Walking 10,000 steps every day has been linked to several health benefits, including a reduced risk of developing dementia, cancer and heart and circulatory diseases, as well as having mental health benefits.
However, what if we told you that there is another walking technique with more benefits and requires much less time?
In an Instagram post shared on September 7, Dr Saurabh Sethi, a gastroenterologist trained at the AIIMS, Harvard and Stanford Universities, talked about this walking technique. According to him, it was discovered by the Japanese. Let’s find out how to do it and how it is more beneficial than 10,000 steps.
Japanese walking technique better than 10,000 steps?
According to the gastroenterologist, the Japanese-discovered walking technique has more benefits than the traditional 10,000 steps, and it is called interval walking. It involves alternating 3 minutes of slow walking with 3 minutes of brisk walking, as if you are rushing to an important meeting.
How to do it?
The gastroenterologist suggested doing the interval walking for 30 minutes daily. “To start, walk at a comfortable pace for 3-5 minutes, then alternate between slow and brisk walking.
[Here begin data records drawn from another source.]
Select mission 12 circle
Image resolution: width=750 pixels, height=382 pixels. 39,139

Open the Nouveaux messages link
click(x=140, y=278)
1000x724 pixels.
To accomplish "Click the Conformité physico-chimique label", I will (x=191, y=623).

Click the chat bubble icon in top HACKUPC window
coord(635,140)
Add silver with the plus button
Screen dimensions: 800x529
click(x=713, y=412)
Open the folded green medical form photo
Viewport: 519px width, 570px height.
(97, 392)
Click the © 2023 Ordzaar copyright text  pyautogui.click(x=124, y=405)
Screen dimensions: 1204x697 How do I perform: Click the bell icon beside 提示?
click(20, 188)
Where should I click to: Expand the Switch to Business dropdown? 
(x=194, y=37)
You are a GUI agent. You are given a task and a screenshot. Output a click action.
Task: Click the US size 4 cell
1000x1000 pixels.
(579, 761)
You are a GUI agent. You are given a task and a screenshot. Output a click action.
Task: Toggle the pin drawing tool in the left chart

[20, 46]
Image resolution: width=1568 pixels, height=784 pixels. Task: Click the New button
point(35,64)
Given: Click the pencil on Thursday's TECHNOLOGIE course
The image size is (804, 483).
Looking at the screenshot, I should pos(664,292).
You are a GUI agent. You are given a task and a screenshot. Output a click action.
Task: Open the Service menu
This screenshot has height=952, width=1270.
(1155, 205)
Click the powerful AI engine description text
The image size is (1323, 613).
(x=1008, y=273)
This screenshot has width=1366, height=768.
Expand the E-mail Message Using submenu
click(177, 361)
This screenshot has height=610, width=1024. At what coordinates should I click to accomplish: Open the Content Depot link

Finish with a 3-5 minute cool down,” he explained.
The benefits
According to him, if you do this, the results will be impressive, including:
- better blood pressure
- reduced stroke risk
- improved mood
- boosted immunity
- better sleep quality
“It is joint-friendly, time-efficient, and very effective. Share this widely and follow for more,” he added.
Study supports the benefits of interval walking
According to Dr Sethi, studies also show that this method can significantly improve cardiovascular health and fitness. A July 2007 study published in the PubMed journal examined whether high-intensity interval walking training increased thigh muscle strength and peak aerobic capacity and reduced blood pressure more than moderate-intensity continuous walking training.
The study found that high-intensity interval walking may protect against age-associated increases in blood pressure and decreases in thigh muscle strength and peak aerobic capacity.